Este se encogió de hombros incómodamente.
- No me es posible llevar a cabo ya esa tarea. El vendaje estaba seco, y se
arrolló de nuevo el brazo. Evitó los ojos de Rogers.
- ¿De qué está usted avergonzado? - preguntó Rogers.
El hombre se acercó al tractor, como si allí se sintiera más seguro.
- ¿Qué es lo que ocurre, Martino?
El hombre puso el brazo izquierdo sobre el morro del tractor Y quedó
mirando a través de las puertas abiertas del granero.
- Aquí llevo una vida muy buena. Trabajo mis tierras y procuro que se
encuentren en forma. Lo he arreglado todo. Supongo que sabe usted cómo
estaba cuando vine aquí. He tenido que hacer mucho trabajo. He tenido que
reconstruirlo todo, Diez años más y ofrecerá la forma que yo deseo.

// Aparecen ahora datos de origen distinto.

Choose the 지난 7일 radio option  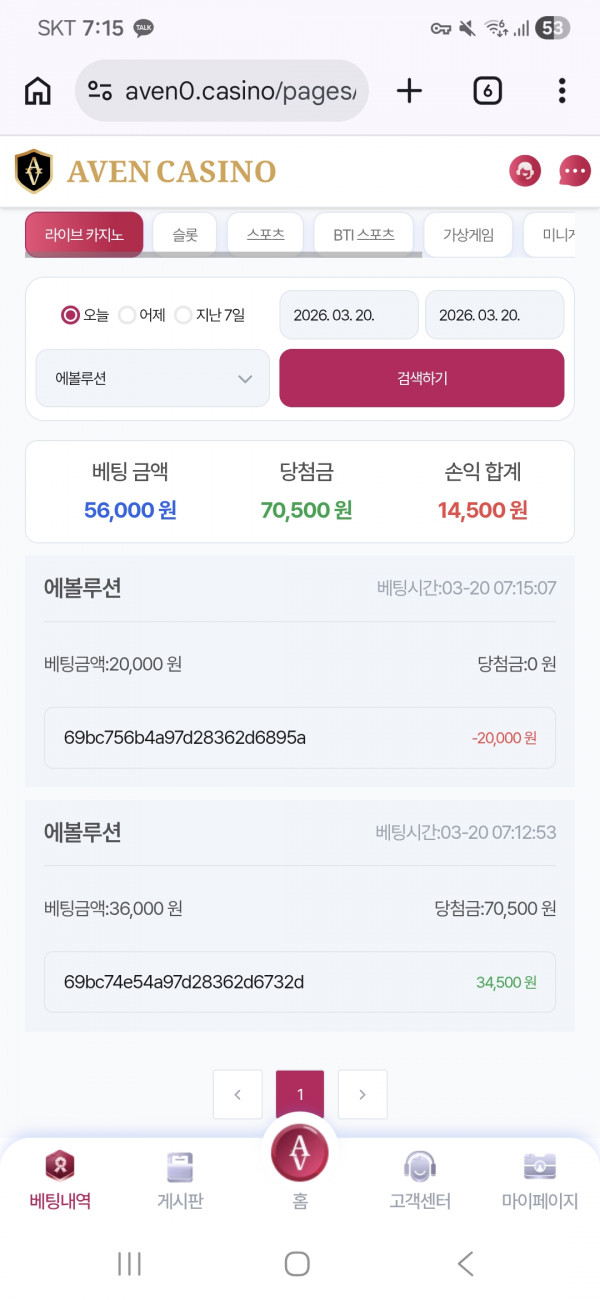(x=184, y=314)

- Para entonces estará muerto.
- Lo sé. Pero no me importa. He pensado ello. La cuestión es... - Su mano
dio un ligero golpe al morro del tractor -. La cuestión es que necesito de
trabajar. Una granja, todo lo de una granja, se halla siempre en el límite de lo
que se desarrolla y lo que se pudre. Trabajas las tierras, produce cosechas, y
al hacer eso desgastas las tierras. Tienes que fertilizarla, irrigarla, abonarla con
cal, pero la tierra no sabe eso. Tienes que devolverle lo que le arrebatas. Los
cercados se pudren, construyes fundamentos que se desmoronan, las lluvias
vienen y las pinturas se desconchan, las cosechas son destrozadas por el
granizo y comienzan a pudrirse, de manera que es preciso trabajar de firme,
cada día, todos los días, y solo para poder vivir un poco mejor que antes. Uno
se levanta por la mañana y tiene que reparar todo lo que ha quedado destruido
durante la noche. No se puede hacer otra cosa. No puedes pensar en otra
cosa. Y ahora ustedes desean que vuelva a trabajar de nuevo en el K-Ochenta
y ocho.
De repente su mano golpeó con fuerza el tractor y el ruido del metal formó
ecos en el granero. Su voz fue un apagado susurro.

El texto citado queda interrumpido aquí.